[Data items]
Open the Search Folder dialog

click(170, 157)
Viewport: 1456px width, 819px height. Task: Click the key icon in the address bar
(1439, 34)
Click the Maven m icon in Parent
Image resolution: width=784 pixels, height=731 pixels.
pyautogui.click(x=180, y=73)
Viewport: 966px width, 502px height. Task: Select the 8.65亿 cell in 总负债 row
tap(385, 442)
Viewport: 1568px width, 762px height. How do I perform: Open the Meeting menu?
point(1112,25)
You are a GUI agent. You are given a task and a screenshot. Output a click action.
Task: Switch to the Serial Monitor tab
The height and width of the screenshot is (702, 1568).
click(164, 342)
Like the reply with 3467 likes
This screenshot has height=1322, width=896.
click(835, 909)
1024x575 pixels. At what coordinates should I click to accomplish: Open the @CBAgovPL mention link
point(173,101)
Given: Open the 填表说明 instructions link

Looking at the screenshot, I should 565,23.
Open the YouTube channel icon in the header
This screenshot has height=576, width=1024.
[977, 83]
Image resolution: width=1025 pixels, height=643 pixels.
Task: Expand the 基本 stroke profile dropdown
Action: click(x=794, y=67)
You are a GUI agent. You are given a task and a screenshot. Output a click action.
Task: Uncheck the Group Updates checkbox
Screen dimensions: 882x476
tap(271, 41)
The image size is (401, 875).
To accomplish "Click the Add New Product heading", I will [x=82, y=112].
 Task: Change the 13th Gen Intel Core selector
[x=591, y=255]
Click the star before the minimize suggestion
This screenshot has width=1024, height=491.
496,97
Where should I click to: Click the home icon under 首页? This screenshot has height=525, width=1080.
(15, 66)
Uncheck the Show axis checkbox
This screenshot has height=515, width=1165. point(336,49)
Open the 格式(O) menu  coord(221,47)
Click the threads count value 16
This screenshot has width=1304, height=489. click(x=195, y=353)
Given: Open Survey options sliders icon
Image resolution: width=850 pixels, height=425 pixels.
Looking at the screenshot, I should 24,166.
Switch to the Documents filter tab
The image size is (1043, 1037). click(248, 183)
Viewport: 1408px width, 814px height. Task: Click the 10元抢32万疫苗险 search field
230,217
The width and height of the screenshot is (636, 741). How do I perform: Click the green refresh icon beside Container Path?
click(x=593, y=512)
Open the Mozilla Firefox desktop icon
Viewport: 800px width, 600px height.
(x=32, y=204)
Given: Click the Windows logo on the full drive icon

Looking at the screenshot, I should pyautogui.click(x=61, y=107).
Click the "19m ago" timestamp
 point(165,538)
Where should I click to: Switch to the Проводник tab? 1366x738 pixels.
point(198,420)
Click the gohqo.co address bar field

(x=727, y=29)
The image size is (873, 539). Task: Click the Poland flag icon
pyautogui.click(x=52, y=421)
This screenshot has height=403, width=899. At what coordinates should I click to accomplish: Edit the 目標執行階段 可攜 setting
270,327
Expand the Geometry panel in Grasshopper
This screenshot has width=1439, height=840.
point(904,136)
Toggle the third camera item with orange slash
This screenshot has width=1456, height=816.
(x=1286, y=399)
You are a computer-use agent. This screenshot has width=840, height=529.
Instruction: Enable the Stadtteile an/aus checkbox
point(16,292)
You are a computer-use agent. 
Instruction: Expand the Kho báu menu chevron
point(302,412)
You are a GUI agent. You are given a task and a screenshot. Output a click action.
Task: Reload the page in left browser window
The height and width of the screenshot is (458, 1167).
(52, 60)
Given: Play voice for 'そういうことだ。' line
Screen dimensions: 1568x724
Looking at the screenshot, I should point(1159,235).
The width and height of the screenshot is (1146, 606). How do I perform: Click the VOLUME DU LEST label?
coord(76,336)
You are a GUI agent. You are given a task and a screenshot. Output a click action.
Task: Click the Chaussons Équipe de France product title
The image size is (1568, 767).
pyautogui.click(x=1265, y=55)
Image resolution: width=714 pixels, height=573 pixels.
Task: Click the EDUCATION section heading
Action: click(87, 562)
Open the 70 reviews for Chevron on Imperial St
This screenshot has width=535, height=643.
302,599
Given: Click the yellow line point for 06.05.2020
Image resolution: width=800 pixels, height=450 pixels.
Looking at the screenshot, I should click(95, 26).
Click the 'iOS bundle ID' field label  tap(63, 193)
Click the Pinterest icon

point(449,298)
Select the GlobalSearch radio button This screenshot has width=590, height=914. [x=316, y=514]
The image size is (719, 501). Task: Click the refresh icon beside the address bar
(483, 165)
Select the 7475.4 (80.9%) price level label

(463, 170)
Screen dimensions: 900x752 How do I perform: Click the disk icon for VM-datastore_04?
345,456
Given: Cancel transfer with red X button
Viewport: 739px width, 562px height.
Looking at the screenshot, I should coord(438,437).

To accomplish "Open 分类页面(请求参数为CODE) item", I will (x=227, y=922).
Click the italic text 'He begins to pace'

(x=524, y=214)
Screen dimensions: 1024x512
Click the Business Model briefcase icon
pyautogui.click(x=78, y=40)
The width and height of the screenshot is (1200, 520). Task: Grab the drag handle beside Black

• TASK STATEMENT
In the records above, locate every line with the string "button" and copy it.

• RESULT OF THE TASK
Select the GlobalSearch radio button This screenshot has width=590, height=914. [x=316, y=514]
Given: Cancel transfer with red X button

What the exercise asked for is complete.